Records from a data collection
§
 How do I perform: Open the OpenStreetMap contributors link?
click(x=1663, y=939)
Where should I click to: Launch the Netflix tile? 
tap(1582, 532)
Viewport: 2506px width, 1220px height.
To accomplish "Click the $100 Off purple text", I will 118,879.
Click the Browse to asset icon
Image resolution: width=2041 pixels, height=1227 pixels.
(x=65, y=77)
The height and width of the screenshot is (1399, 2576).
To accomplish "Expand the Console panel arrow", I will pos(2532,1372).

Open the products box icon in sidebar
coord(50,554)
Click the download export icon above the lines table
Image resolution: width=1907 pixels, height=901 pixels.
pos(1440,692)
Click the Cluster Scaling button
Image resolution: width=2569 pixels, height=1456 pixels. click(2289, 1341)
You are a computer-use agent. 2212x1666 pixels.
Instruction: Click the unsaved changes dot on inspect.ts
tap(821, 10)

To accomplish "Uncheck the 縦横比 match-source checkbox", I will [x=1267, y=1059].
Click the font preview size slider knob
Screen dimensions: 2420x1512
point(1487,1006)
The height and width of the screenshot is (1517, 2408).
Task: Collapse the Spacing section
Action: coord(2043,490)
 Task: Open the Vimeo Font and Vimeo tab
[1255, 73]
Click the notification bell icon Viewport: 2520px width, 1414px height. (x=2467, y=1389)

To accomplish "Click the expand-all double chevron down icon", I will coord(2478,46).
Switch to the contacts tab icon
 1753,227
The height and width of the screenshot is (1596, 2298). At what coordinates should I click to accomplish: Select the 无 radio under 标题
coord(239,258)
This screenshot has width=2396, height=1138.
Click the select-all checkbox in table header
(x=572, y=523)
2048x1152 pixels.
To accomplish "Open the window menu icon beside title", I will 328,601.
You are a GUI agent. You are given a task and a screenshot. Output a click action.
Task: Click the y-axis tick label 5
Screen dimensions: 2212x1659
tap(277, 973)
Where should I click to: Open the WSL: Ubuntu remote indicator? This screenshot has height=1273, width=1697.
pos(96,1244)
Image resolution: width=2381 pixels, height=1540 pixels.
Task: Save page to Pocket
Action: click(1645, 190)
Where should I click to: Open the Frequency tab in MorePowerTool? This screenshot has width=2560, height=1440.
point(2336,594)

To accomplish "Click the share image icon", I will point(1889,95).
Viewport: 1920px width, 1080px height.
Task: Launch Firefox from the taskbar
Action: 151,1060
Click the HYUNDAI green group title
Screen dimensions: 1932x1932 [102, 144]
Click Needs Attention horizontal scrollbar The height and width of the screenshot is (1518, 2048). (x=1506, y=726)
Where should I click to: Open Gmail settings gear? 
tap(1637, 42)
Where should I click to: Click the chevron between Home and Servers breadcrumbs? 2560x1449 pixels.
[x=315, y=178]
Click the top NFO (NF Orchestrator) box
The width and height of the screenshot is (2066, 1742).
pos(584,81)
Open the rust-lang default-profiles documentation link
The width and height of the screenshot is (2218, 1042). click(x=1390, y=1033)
§
**Description of the task**
Each entry above, in full, should be output exactly as it reads.

**Result of the task**
 How do I perform: Open the OpenStreetMap contributors link?
click(x=1663, y=939)
Where should I click to: Launch the Netflix tile? 
tap(1582, 532)
Viewport: 2506px width, 1220px height.
To accomplish "Click the $100 Off purple text", I will 118,879.
Click the Browse to asset icon
Image resolution: width=2041 pixels, height=1227 pixels.
(x=65, y=77)
The height and width of the screenshot is (1399, 2576).
To accomplish "Expand the Console panel arrow", I will pos(2532,1372).

Open the products box icon in sidebar
coord(50,554)
Click the download export icon above the lines table
Image resolution: width=1907 pixels, height=901 pixels.
pos(1440,692)
Click the Cluster Scaling button
Image resolution: width=2569 pixels, height=1456 pixels. click(2289, 1341)
You are a computer-use agent. 2212x1666 pixels.
Instruction: Click the unsaved changes dot on inspect.ts
tap(821, 10)

To accomplish "Uncheck the 縦横比 match-source checkbox", I will [x=1267, y=1059].
Click the font preview size slider knob
Screen dimensions: 2420x1512
point(1487,1006)
The height and width of the screenshot is (1517, 2408).
Task: Collapse the Spacing section
Action: coord(2043,490)
 Task: Open the Vimeo Font and Vimeo tab
[1255, 73]
Click the notification bell icon Viewport: 2520px width, 1414px height. (x=2467, y=1389)

To accomplish "Click the expand-all double chevron down icon", I will coord(2478,46).
Switch to the contacts tab icon
 1753,227
The height and width of the screenshot is (1596, 2298). At what coordinates should I click to accomplish: Select the 无 radio under 标题
coord(239,258)
This screenshot has width=2396, height=1138.
Click the select-all checkbox in table header
(x=572, y=523)
2048x1152 pixels.
To accomplish "Open the window menu icon beside title", I will 328,601.
You are a GUI agent. You are given a task and a screenshot. Output a click action.
Task: Click the y-axis tick label 5
Screen dimensions: 2212x1659
tap(277, 973)
Where should I click to: Open the WSL: Ubuntu remote indicator? This screenshot has height=1273, width=1697.
pos(96,1244)
Image resolution: width=2381 pixels, height=1540 pixels.
Task: Save page to Pocket
Action: click(1645, 190)
Where should I click to: Open the Frequency tab in MorePowerTool? This screenshot has width=2560, height=1440.
point(2336,594)

To accomplish "Click the share image icon", I will point(1889,95).
Viewport: 1920px width, 1080px height.
Task: Launch Firefox from the taskbar
Action: 151,1060
Click the HYUNDAI green group title
Screen dimensions: 1932x1932 [102, 144]
Click Needs Attention horizontal scrollbar The height and width of the screenshot is (1518, 2048). (x=1506, y=726)
Where should I click to: Open Gmail settings gear? 
tap(1637, 42)
Where should I click to: Click the chevron between Home and Servers breadcrumbs? 2560x1449 pixels.
[x=315, y=178]
Click the top NFO (NF Orchestrator) box
The width and height of the screenshot is (2066, 1742).
pos(584,81)
Open the rust-lang default-profiles documentation link
The width and height of the screenshot is (2218, 1042). click(x=1390, y=1033)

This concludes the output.